Finally, we include in the integrated model a degradation reaction for each species synthesised, i.e. for CBO_0786, CBO_0787 (and their phospho forms), BotR and BoNT. The integrated computational model for the gene expression network that regulates BoNT production is illustrated in Fig 3. For the sake of clarity the degradation reactions are not depicted. The gene expression model represents the molecular machinery that regulates toxigenesis inside each bacterial cell. The inner part of the cell is enclosed in the rod-shaped form in Fig 3, and the N (Nutrients) and S (quorum-signal) modelled species are shared with the population sub-model. We use the same notation of dashed and solid lines as before to distinguish between regulation and mass transfer reactions.
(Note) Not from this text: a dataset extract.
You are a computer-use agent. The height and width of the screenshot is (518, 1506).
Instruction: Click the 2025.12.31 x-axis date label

Fig 3. Diagrammatic representation of the computational gene expression sub-model.

(Top Left) show the role of the BotR sigma factor, and of the three TCSs reported to regulate positively toxigenesis in C. botulinum Group I type A1 strain, along with the negative TCS regulator. (Top Right) our hypothesis of how the availability of nutrients (species N) regulates directly and indirectly (via CodY) toxin production, and how the quorum sensing signal (species S) together with the two positive TCS regulators, recognise the quorum-sensing pathway whose effect on toxin production was experimentally observed in the work of Cooksely and colleagues [28]. (Lower), the dashed arrows represent regulation mechanisms, whereas solid lines model mass transfer reactions. The species N (Nutrients) and S (quorum-sensing signal) are shared with the population sub-model. The state of each bacterial cell is assumed to be the same. Species CBO_0786, CBO_0787 (and their phospho forms), BotR and BoNT are subject to degradation (reactions not graphically depicted).

To complete the definition of the model it is necessary to specify, in terms of molecular interactions, the repression and activation effects on the synthesis processes of the negative regulatory CBO0787/CBO0786 TCS and the alternative sigma factor BotR; as well as the impact on the ntnh/bont operon.
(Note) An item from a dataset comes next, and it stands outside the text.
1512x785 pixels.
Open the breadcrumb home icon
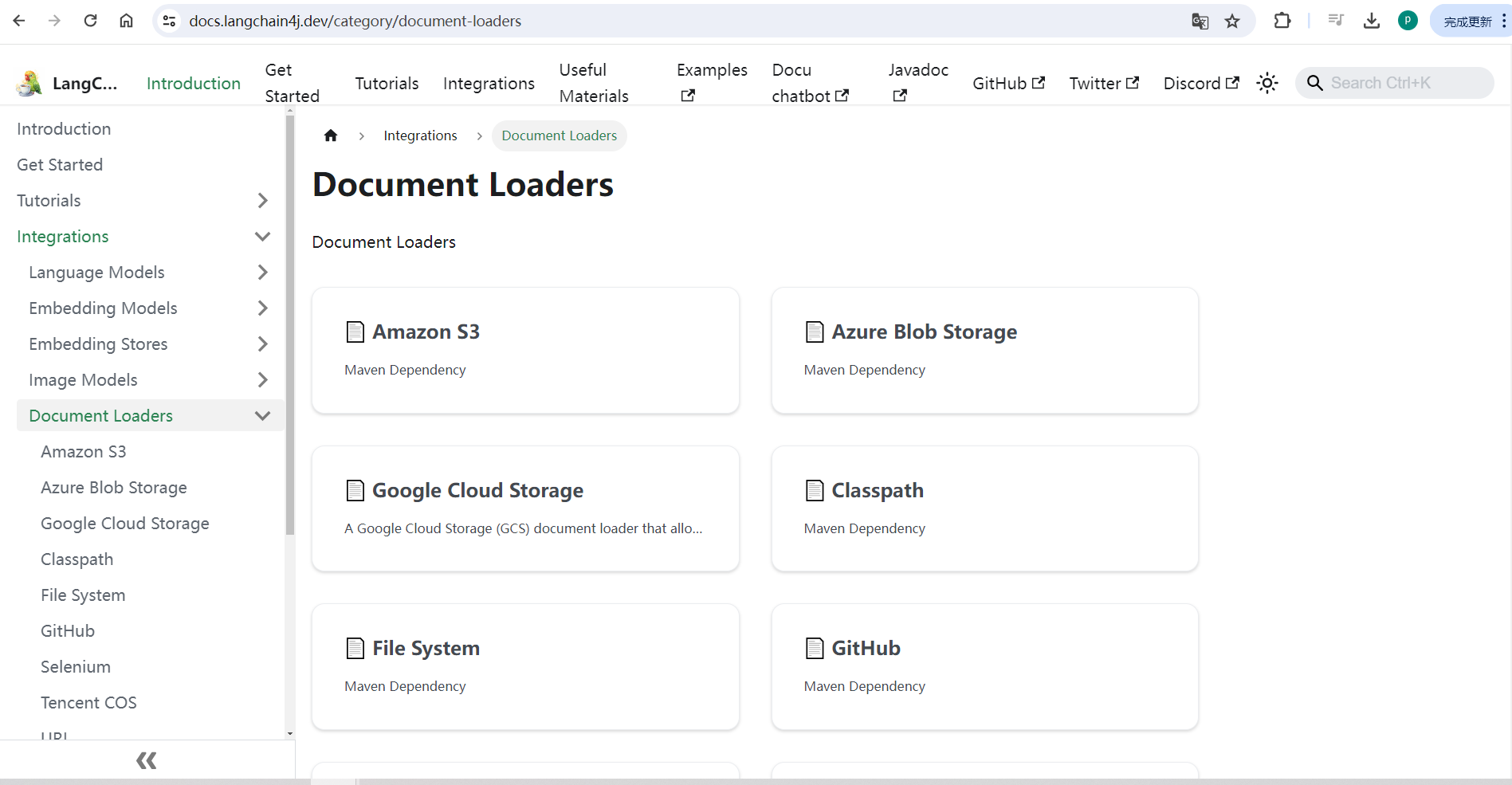(x=331, y=135)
We approach this modelling task by explicitly representing as variables of the model the state of the promoters. The promoter of the negative regulatory TCS (named prCBOi) is assumed to be in one of two states: inhibited by the CodY2 species, or active, as illustrated in Fig 4A. The promoter of BotR, called prBR in the model, has three different states of activation: an initial state, (which can express a basal level of synthesis where prBR is not activated by any transcription factor), a second state in which BotR is bound to prBR and acts as a self-activator, and a third state in which CodY2 binds to prBR next to the already bound BotR. In modelling the promoter activity, we assumed that positive regulatory proteins, i.e. CodY2 and the active forms of CBO_0607 and CBO_RR, act as co-factors in transcription, increasing the stability of the transcription machinery and therefore the synthesis rate. Fig 4B illustrates the different levels of activation of the prBR promoter, each one associated with a distinct rate of synthesis.

Fig 4. States of the CBO0787/CBO0786, BotR and BoNT promoters.

The synthesis of the negative regulatory TCS, of the alternative sigma factor BotR and the BoNT protein are regulated by inhibitory and activator species. (A) shows the two possible states of prCBOi, the promoter for the polycistronic transcription of proteins CBO0787/CBO0786; (B) illustrates the three possible active states of prBR, the promoter of BotR; (C) details the possible states of the ntnh-bont operon promoter prBA: inactive, when not bound, inhibited by CodY1 and/or phosphorylated CBO_0786 inhibits transcription, and activated, by BotR and subsequently by phosphorylated CBO_RR and/or phosphorylated CBO_0607 for increasing levels of activation.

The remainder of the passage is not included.